A Mild Log Situation

2018, Sep 11    

Prelude

At SAJ ADV we used to have a “log situation”. No two logs in the application followed the same pattern, parameters or format, so it was incredibly hard to filter and search through them when debugging. In one log we might have something like

[LOG_MESSAGE] [USER_INFO]

and then in another:

[LOG_TAG] [USER_INFO] [LOG_MESSAGE]

But, most importantly, way too many log messages weren’t abiding by the logging levels from any library whatsoever. We would have thousands of debug messages being outputted with the INFO level and warning messages as ERRORS that created false alerts to the team.

Given this chaotic scenario, I took upon me to bring some order to our code base and set the logs straight. I spent a whole day reading blog posts and documentations about tips for logging in Java, 10 best practices for writing logs and the like. In the end of the day, I wrote a code convention on how to write standardized logs in our code base:

Log levels

Looking at our code base, I found at least 3 different logging libraries (Java’s standard, Apache’s Log4j, and another one I can’t recall). After the whole day reading about it, I opted for Apache Log4j, mainly because it contains all the log levels I wanted to standardize:

  • FATAL: we use this level for when things have really gone catastrophically bad, like THE SYSTEM IS DOWN!. Somebody MUST look at what’s going on. Something like:
    Exception in thread "main" java.lang.OutOfMemoryError
    

    which implies that the instance is not responding to requests anymore.

  • ERROR (or SEVERE): this one should be used when the system is still running, but not quite how it should.
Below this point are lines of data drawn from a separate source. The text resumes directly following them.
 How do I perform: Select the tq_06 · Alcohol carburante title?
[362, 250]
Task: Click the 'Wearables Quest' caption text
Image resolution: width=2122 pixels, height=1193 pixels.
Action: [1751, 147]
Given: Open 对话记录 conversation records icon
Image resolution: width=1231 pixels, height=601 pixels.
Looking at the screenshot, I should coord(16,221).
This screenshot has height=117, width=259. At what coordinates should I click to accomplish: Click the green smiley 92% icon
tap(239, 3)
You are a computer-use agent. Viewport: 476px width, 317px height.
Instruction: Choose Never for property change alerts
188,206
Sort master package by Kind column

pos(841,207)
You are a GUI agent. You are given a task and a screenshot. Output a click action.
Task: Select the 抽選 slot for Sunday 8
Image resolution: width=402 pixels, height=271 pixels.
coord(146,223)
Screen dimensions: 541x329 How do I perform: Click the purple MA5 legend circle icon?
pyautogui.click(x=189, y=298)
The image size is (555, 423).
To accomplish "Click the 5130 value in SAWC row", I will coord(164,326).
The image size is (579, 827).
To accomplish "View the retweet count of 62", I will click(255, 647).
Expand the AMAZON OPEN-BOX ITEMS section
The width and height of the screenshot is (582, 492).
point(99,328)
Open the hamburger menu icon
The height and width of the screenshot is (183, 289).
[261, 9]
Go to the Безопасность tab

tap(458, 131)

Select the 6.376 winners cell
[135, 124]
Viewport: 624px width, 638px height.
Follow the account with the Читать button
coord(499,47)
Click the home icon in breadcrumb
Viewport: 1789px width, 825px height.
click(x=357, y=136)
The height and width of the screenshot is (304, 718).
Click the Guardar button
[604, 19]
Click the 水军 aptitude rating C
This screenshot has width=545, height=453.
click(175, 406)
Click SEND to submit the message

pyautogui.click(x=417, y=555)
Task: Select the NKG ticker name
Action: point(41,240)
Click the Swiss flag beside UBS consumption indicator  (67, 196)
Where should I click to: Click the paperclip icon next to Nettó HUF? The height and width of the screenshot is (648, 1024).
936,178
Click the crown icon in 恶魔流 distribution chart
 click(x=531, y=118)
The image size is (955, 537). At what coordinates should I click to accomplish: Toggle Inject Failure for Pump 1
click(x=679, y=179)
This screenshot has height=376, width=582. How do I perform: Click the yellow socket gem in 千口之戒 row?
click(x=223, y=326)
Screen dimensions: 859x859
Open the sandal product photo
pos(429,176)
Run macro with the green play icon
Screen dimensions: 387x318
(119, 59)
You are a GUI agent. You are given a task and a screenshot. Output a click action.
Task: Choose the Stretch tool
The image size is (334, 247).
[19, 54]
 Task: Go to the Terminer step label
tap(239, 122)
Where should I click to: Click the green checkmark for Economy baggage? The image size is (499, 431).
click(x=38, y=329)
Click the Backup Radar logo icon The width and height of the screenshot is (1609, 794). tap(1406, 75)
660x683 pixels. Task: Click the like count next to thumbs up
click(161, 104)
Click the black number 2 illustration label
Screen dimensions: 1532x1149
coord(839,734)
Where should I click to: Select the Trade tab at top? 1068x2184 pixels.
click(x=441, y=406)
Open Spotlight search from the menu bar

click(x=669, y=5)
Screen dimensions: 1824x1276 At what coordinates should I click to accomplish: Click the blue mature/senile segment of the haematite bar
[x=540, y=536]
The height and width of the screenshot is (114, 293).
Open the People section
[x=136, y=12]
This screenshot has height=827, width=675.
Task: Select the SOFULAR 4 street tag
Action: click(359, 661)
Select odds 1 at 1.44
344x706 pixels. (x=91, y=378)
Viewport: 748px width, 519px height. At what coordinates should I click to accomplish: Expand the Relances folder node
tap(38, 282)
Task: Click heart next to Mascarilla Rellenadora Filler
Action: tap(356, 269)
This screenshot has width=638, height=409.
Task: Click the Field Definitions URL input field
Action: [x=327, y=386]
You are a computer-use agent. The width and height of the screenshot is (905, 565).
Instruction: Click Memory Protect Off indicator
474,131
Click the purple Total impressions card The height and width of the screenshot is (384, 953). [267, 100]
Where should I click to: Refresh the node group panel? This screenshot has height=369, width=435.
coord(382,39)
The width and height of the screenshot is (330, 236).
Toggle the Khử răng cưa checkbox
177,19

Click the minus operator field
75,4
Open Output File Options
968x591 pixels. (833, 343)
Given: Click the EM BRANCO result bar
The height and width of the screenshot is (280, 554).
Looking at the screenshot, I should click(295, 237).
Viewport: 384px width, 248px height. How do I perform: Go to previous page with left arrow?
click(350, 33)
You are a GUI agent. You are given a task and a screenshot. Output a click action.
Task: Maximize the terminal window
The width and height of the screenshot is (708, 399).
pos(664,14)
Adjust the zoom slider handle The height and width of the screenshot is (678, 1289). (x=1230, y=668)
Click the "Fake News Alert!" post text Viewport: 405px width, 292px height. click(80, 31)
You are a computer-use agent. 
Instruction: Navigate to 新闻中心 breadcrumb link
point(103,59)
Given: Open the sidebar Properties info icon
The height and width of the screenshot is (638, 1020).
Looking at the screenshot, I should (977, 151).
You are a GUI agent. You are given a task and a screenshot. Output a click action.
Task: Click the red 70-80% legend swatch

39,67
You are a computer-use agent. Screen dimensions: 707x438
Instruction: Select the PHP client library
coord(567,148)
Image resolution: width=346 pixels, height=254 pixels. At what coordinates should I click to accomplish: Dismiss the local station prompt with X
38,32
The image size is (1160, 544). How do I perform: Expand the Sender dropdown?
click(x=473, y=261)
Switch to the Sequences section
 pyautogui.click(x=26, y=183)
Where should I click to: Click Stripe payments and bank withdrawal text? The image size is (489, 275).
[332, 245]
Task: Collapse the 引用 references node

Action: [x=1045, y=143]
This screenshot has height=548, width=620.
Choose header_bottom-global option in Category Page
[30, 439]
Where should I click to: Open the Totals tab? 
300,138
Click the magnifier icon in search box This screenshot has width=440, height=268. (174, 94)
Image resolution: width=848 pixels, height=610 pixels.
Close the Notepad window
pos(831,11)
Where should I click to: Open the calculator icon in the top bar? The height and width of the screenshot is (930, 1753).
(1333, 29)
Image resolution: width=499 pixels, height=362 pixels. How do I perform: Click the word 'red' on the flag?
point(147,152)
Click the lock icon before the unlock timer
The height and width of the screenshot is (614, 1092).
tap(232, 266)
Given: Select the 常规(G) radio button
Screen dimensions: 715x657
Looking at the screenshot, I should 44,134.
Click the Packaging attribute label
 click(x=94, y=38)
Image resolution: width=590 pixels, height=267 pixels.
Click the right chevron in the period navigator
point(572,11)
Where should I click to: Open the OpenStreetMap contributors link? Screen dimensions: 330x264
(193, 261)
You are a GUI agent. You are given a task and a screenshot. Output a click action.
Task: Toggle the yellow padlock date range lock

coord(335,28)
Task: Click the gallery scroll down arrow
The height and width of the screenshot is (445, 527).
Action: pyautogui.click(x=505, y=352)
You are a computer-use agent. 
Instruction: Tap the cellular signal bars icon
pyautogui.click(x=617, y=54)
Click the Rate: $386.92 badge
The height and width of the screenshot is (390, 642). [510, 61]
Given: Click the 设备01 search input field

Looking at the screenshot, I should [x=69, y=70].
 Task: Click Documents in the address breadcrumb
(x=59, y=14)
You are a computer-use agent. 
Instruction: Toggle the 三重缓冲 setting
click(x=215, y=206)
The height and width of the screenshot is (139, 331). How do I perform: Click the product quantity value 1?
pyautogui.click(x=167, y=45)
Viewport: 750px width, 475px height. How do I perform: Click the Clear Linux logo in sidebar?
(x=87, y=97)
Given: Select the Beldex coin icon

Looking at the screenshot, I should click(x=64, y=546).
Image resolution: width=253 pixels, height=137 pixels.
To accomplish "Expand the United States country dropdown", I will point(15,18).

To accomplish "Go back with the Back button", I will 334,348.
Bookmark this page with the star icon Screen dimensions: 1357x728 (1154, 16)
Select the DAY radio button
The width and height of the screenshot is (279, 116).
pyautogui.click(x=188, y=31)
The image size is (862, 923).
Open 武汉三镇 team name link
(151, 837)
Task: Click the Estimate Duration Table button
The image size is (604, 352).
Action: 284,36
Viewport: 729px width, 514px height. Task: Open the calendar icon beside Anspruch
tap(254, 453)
Somebody MUST look at it as well.
    org.postgresql.util.PSQLException: Connection refused. Check that the hostname and port are correct and that the postmaster is accepting TCP/IP connections.
    

    The instance IS responding to requests, but most likely the wrong way.0

  • WARN (or WARNING): the core system is fully functional, but not at its prime performance, or maybe some small functionalities are down. The error below portraits a failed request to the full-text search engine (GoldenGate, a Solr-based engine). It’s considered to be a warning because the functionality possess a fallback, and it queries the relational database when GoldenGate is down.
    Couldn't search with GoldenGate: javax.ejb.EJBTransactionRolledbackException: The search server's response indicates a bad request (status 400)
    
  • INFO: useful information for admin users or maybe people from other teams of the company (customer service, sales and marketing, etc).
    [Ical importing] execution time (seconds): '0', user info: [...], execution parameters: [...]].
    
  • DEBUG: useful information for developers at development time, like the steps a function call makes. Below, three distinct logs:
    Initiating Search Call.
    Initiating Count Call.
    Finished Search Call in 24ms.
    

Message standards

After clearly defining the log levels, and when they should be used, the next step was to standardize the messages that should be used when creating logs, so that no two developers would code different log messages. I created three standards for three separate situations that we have:

Logs for authenticated user

Used when an authenticated user initiated the request responsible for the log.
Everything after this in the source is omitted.